Your instructions: Would you copy exactly the lines in the data below from the one that has "The width and" through the one that has "Viewport: 464px width, 302px", dropping any pictures?

(Pixel coordinate grounding data)
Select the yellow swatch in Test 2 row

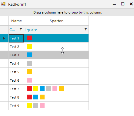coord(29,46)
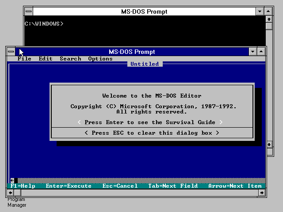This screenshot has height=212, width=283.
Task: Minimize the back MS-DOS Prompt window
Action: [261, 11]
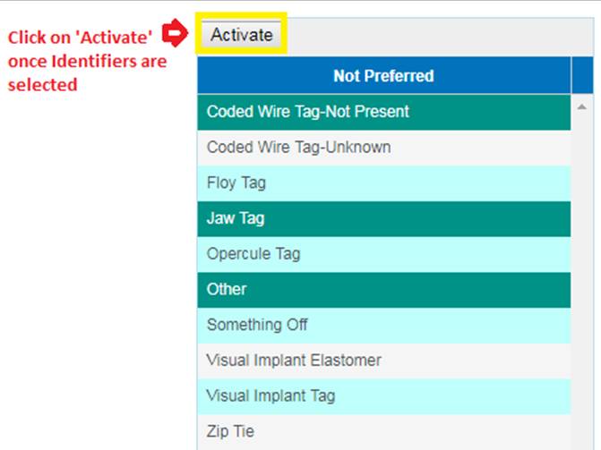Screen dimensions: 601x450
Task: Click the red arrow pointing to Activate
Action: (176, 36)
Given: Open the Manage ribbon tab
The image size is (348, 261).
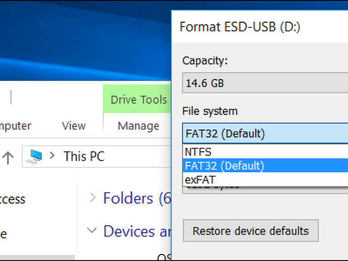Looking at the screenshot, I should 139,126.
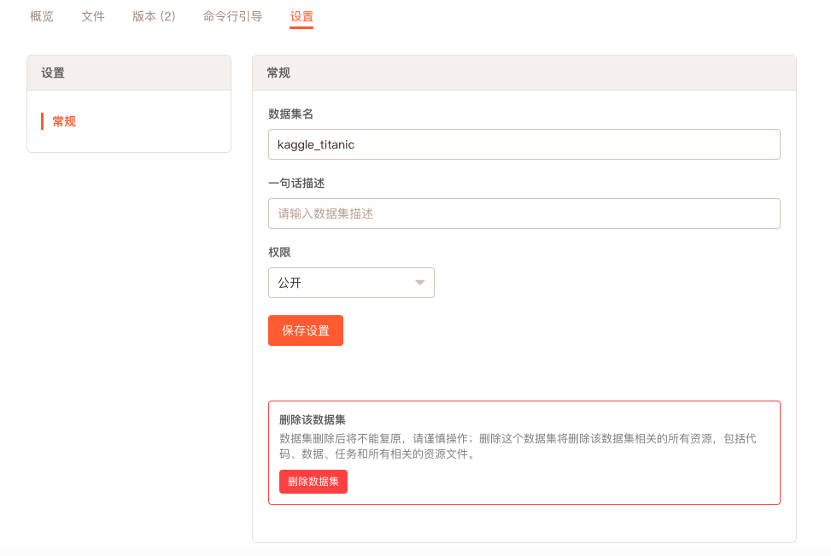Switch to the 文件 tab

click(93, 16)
...
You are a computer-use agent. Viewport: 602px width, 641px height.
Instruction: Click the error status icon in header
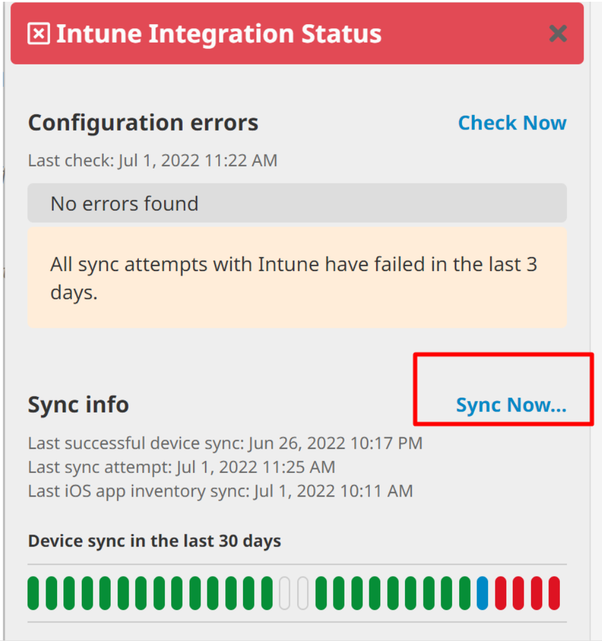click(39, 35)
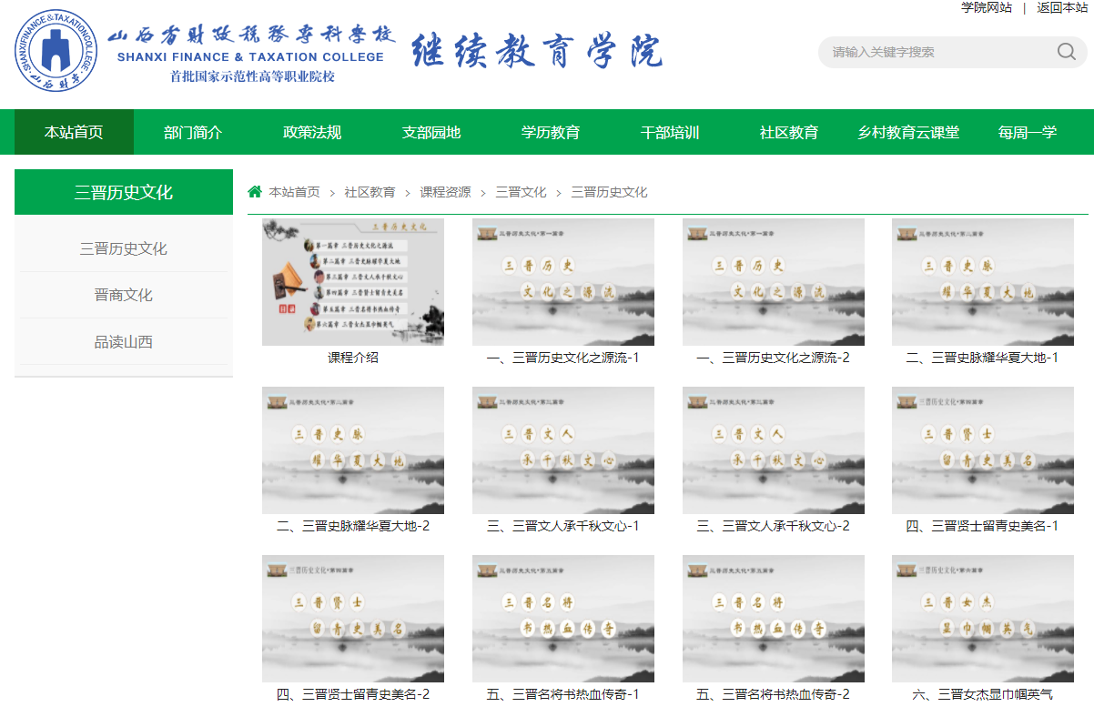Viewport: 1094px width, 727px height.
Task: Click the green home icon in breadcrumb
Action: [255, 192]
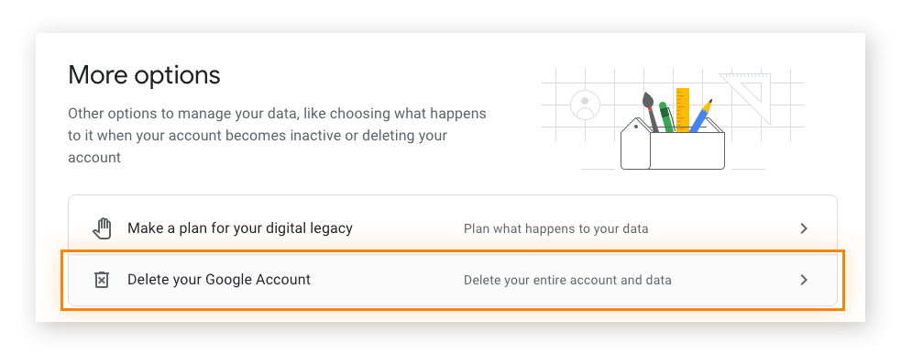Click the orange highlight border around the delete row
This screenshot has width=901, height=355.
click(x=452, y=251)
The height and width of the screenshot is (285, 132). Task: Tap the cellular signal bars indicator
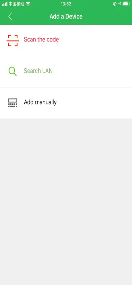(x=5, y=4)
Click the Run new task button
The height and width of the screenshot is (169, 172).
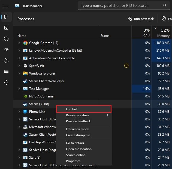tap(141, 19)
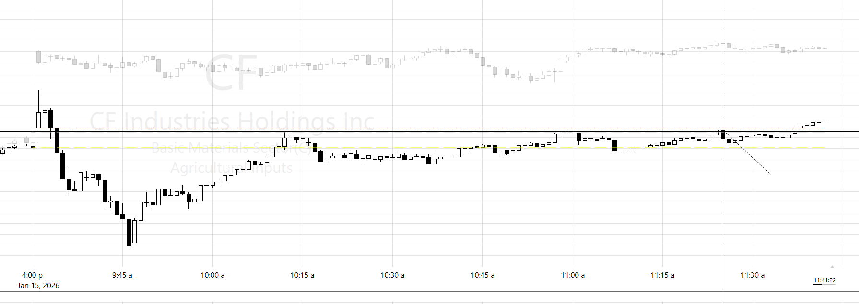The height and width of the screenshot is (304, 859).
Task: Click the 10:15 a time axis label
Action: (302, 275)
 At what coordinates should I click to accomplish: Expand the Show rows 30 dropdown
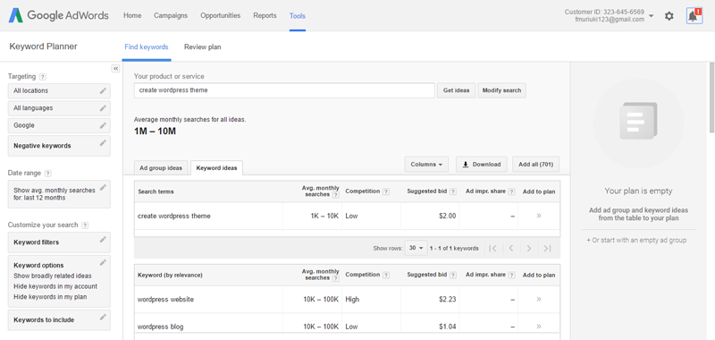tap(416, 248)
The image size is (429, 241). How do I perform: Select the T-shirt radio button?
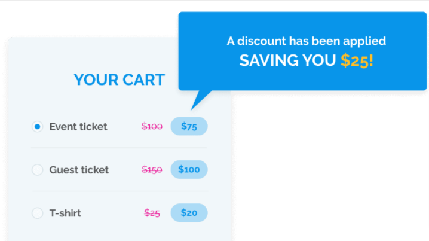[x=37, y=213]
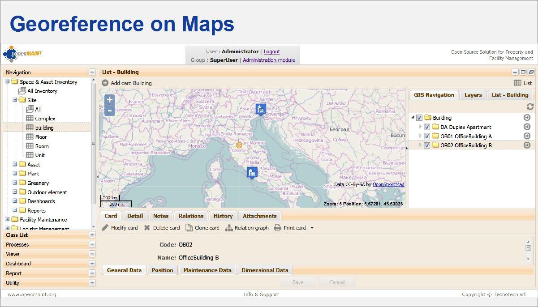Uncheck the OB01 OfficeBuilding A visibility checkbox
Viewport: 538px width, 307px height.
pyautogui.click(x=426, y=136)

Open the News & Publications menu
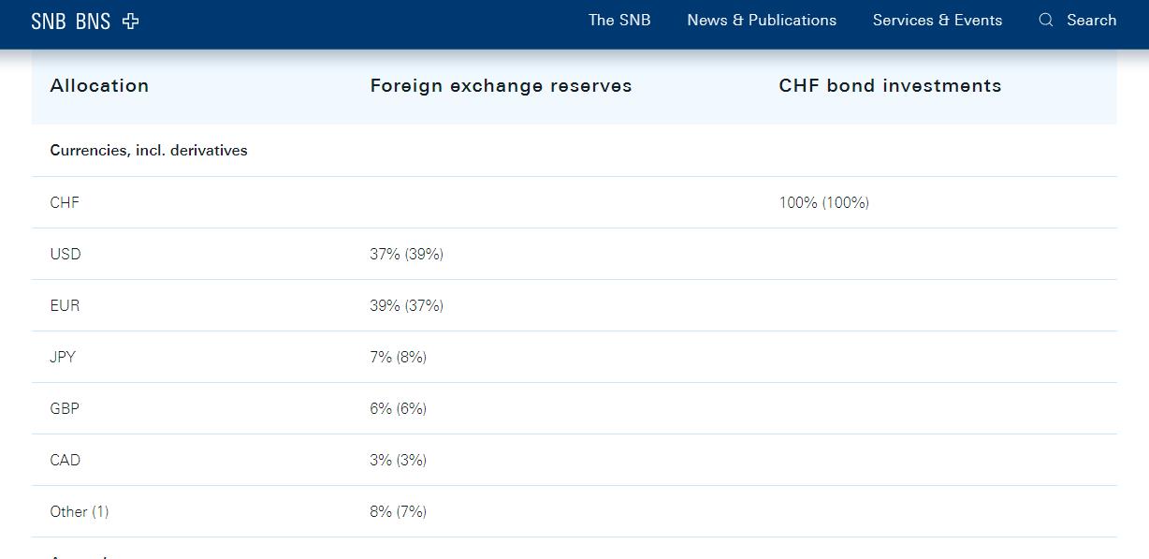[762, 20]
* * *
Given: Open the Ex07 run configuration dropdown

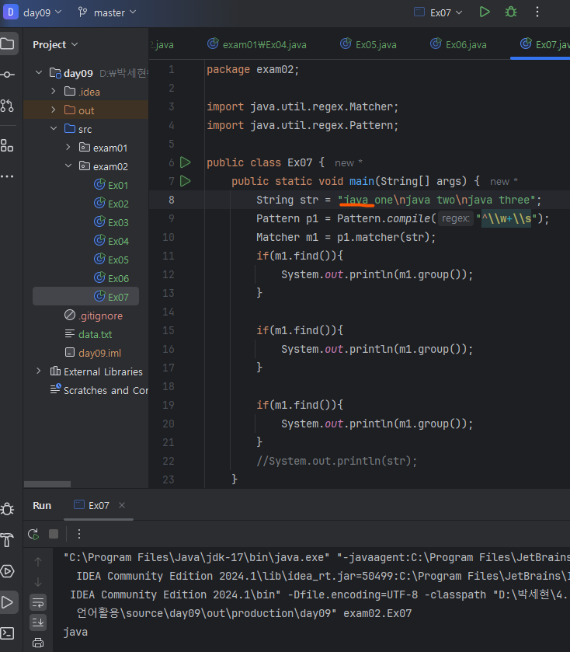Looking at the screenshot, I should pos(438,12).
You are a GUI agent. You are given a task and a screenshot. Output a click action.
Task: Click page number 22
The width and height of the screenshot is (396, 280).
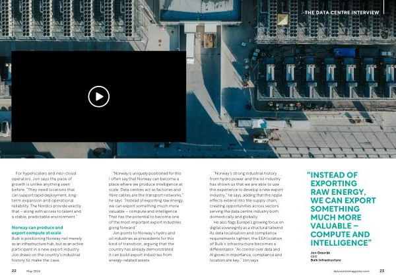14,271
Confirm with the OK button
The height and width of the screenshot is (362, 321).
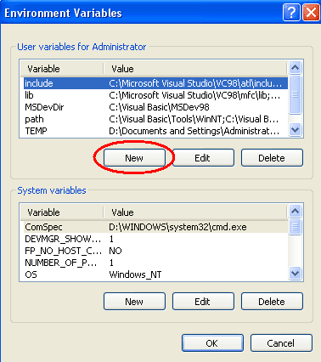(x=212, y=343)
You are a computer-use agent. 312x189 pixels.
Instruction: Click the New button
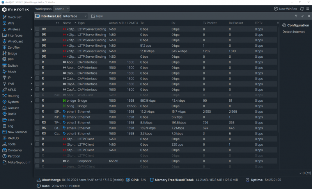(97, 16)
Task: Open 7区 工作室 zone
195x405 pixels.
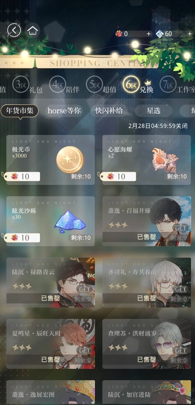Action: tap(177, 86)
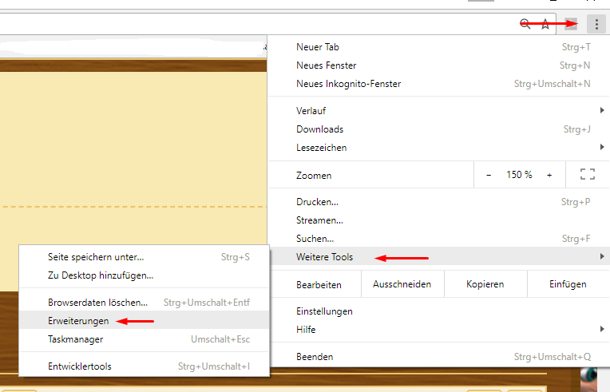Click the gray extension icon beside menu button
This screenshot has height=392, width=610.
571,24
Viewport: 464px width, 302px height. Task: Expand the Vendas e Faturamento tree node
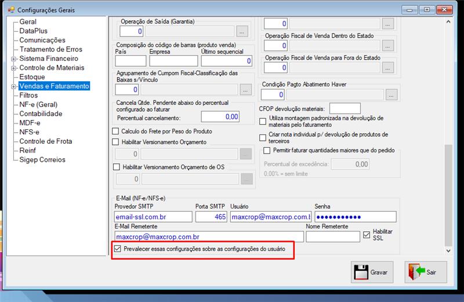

Response for this exercise:
The width and height of the screenshot is (396, 280).
14,271
Confirm with the OK button
The height and width of the screenshot is (362, 321).
(x=212, y=343)
You are a computer-use agent. 312x189 pixels.
Instruction: Click the New button
(97, 16)
Task: Open 7区 工作室 zone
195x405 pixels.
Action: tap(177, 86)
Click the gray extension icon beside menu button
This screenshot has height=392, width=610.
571,24
Viewport: 464px width, 302px height. Task: Expand the Vendas e Faturamento tree node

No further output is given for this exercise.